When we listen to the word of God proclaimed to us, it engages our intellect, our heart and our strength. The sign of the cross on our forehead is our request to God to enlighten us with his Holy Spirit, so that our mind will be set on doing good; so that the strength and power of our intellect will be garnered for good deeds. The sign of the cross on our lips asks God for the grace to proclaim him through our words, and a sign of the cross on our heart that God transform our hearts into a dwelling place of his word and not seat of evil.

“You are not far from the kingdom of God” (Mark 12:34) speaks to God’s desire to be close to his creatures. To be in the Presence of Jesus is to be “near” to the kingdom of God, for Christ is the “love” of God come down to us – “For God so loved the world that he gave his only Son”. And the “Word was made flesh and dwelt among us” (John 1:14). God doesn’t want us to be keepers of laws but lovers. He who loves and gives love is a lover. Love turns us into gods because God himself is love and our lover! 

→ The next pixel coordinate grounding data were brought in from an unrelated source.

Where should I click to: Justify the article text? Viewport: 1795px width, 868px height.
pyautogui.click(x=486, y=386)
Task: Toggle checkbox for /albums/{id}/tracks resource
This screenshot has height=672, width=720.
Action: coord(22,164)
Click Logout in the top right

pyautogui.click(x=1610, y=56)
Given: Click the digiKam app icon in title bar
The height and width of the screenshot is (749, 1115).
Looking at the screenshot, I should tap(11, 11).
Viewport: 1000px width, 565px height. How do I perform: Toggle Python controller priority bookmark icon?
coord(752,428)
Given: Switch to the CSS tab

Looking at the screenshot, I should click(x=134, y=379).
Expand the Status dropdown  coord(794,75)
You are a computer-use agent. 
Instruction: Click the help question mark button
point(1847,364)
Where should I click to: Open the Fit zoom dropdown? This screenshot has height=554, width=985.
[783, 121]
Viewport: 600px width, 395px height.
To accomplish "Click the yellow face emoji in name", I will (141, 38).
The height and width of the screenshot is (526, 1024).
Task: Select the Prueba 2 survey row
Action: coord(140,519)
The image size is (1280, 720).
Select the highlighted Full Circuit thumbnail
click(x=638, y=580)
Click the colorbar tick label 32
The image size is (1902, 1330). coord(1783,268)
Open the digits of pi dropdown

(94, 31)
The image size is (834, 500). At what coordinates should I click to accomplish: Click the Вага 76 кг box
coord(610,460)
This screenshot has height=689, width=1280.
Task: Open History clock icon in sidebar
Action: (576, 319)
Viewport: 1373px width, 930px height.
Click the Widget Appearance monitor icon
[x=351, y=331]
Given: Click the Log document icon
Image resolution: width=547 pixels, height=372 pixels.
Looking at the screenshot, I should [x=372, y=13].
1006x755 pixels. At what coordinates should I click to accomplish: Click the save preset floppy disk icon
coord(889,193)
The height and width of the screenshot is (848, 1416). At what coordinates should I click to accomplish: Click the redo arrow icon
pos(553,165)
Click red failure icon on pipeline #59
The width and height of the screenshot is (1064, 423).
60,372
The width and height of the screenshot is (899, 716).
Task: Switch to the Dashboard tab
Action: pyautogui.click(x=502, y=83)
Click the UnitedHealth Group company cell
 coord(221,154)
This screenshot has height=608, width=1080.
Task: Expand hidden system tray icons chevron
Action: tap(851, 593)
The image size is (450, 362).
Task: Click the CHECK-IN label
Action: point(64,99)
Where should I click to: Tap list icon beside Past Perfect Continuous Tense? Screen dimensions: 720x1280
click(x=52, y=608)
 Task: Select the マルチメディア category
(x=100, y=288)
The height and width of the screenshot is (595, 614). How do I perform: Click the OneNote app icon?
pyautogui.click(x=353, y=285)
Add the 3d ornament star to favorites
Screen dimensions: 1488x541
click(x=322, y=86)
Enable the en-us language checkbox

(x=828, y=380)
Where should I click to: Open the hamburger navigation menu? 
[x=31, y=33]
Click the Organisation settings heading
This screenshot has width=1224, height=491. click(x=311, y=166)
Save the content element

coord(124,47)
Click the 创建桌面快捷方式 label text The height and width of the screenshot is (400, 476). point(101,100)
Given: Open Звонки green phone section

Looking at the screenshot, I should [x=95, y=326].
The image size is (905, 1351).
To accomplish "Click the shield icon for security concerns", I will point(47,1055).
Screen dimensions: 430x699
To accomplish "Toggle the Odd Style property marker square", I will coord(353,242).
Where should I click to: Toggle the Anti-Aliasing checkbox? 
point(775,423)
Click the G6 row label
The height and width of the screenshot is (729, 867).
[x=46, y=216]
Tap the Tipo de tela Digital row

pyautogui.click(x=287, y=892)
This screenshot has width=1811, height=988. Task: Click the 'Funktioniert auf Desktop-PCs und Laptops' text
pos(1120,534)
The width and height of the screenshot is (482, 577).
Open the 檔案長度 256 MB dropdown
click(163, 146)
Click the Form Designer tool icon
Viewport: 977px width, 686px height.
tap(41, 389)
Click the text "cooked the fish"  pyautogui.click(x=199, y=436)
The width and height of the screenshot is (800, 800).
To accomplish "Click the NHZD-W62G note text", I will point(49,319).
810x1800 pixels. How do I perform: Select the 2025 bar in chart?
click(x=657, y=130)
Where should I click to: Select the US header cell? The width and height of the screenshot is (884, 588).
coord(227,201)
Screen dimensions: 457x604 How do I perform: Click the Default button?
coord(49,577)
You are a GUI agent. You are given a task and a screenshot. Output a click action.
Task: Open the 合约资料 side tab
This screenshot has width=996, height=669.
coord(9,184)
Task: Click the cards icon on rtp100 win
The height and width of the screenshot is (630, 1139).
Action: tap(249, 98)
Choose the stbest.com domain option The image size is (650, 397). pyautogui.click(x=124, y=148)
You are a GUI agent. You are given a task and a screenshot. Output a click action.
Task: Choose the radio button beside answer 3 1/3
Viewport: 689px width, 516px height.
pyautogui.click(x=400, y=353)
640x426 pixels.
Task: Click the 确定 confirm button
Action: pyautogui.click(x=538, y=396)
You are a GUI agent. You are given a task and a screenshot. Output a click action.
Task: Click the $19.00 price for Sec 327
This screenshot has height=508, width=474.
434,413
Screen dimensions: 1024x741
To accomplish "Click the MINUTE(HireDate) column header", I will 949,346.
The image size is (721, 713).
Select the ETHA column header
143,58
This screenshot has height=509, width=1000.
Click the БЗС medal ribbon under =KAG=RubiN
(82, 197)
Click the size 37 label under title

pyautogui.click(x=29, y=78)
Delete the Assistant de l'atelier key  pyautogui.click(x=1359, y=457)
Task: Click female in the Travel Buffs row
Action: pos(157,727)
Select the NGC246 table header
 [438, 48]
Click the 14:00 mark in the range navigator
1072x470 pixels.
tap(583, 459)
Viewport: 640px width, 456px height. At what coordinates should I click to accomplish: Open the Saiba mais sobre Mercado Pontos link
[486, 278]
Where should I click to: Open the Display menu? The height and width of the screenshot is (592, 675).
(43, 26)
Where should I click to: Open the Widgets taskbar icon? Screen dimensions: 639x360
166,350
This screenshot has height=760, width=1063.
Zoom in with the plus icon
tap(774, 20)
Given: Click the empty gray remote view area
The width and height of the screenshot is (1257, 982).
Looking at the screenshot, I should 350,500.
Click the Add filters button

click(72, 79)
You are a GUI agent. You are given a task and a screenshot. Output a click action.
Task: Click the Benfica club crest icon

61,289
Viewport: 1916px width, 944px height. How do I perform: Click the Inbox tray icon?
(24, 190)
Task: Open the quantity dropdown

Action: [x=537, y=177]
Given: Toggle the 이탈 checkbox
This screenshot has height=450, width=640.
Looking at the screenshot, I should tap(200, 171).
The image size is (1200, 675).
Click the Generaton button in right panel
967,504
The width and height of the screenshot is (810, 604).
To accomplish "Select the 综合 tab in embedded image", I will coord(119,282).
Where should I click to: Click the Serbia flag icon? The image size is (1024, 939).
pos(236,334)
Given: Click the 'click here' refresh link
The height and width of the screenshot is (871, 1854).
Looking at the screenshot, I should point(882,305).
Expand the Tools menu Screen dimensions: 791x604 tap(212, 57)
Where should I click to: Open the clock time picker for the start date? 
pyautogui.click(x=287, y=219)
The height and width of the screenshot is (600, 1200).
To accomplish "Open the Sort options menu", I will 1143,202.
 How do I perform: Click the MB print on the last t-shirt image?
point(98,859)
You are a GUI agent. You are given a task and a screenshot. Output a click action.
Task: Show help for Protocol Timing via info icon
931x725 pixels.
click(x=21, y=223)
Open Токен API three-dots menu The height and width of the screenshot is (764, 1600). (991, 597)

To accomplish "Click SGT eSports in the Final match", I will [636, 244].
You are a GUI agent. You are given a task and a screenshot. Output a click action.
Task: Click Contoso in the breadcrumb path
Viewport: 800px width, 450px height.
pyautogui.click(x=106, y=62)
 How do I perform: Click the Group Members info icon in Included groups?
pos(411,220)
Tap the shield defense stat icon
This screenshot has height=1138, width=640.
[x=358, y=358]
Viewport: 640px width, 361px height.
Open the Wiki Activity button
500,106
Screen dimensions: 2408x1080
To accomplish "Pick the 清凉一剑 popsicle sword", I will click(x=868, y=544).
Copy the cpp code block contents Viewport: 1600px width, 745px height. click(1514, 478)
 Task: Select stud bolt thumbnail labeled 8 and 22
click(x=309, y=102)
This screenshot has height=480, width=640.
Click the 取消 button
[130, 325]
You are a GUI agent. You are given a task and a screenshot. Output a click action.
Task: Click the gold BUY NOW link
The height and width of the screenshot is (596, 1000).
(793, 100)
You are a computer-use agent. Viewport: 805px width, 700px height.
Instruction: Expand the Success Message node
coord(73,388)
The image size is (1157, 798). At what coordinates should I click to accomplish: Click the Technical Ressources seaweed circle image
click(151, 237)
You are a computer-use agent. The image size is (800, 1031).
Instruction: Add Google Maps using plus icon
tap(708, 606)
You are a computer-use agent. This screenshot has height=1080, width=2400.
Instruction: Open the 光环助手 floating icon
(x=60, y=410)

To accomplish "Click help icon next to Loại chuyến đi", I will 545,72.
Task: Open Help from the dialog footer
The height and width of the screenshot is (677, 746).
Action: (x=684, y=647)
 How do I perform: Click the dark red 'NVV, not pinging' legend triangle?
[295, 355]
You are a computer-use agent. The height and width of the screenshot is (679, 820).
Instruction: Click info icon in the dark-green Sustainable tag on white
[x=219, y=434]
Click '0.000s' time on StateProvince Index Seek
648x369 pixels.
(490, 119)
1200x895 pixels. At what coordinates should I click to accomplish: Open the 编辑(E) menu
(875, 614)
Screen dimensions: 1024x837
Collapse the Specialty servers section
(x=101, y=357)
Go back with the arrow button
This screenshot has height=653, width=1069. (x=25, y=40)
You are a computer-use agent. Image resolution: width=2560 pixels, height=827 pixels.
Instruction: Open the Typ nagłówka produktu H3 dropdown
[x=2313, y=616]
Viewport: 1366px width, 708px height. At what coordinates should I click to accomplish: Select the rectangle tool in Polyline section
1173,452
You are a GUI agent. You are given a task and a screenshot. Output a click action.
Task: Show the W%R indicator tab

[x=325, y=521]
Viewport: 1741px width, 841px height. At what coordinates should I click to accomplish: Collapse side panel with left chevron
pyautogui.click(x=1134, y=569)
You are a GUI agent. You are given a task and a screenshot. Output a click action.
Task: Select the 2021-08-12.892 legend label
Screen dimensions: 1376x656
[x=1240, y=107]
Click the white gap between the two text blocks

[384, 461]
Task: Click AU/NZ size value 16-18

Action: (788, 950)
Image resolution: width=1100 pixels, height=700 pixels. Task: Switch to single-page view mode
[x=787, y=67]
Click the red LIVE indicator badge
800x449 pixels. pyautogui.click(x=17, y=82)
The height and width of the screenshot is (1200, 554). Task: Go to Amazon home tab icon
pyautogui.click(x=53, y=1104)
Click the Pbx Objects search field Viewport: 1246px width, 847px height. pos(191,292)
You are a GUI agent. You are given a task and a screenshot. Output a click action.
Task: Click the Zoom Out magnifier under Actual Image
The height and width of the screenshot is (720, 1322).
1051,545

It is St. Paul who teaches about the immortality of love, when he says that “Love never ends. As for prophecies, they will pass away; as for tongues, they will cease; as for knowledge, it will pass away. . . So now faith, hope, and love abide, these three; but the greatest of these is love” (1 Corinthians 13:8, 13). The love of God which both the Old Testament and Jesus teach today remind us of the need to be like God – to be loving. The very purpose of God’s laws is to bring humanity close to God. The new law of love is about relationship with God. So that human beings may not complain about a God who is invisible, today’s gospel invites us to love our neighbors as ourselves – to see God in our neighbors. Even the Ten Commandments of God are divided into two, the first three commandments are about our relationship with God, and the other seven about our relationship with one another.

The kingdom of God is a kingdom of love. To love is to join God to build this kingdom among human beings. And to love here and now is to begin to experience immortality because love never comes to an end. In our second reading, the many Levitical priests who were appointed to minister at the temple all died. But the new priest, Jesus Christ, lives forever interceding for humanity. The newness of the priesthood of Jesus Christ is the power to become intercessors. Only love makes one intercede for the other: “Therefore, he [Jesus] is always able to save those who approach God through him, since he lives forever to make intercession for them” (Hebrews 7:25). It is on account of love that Jesus died for the salvation of humanity. It is also through love of the other and the readiness to die for one another that Christians will bring about God’s kingdom of love.

Here and now, if we succeed in practicing the principles of love, there will be a transformation in our lives. According to Paul, “Love is patient and kind; love does not envy or boast; it is not arrogant or rude. It does not insist on its own way; it is not irritable or resentful; it does not rejoice at wrongdoing, but rejoices with the truth. Love bears all things, believes all things, hopes all things, endures all things” (1 Corinthians 13:4-7). The difficulty of obeying the laws and commandments of God disappear, when we are enveloped by love. The human tendencies to break the commandments of God are replaced by the love of God and neighbor. In fact, to love God is to keep God’s commandments. “Agapé” is to sacrifice all else for love of God: “Many waters cannot quench love, neither can floods drown it. If a man offered for love all the wealth of his house, he would be utterly despised” (Song of Songs 8:7).

“You are not far from the kingdom of God”: Love creates this Kingdom of God! Today and always, join God in building his kingdom of love, and there will be no need to worry about laws, because by loving we keep God’s commandments!

Assignment for the Week:

Choose somebody to pray for all week long.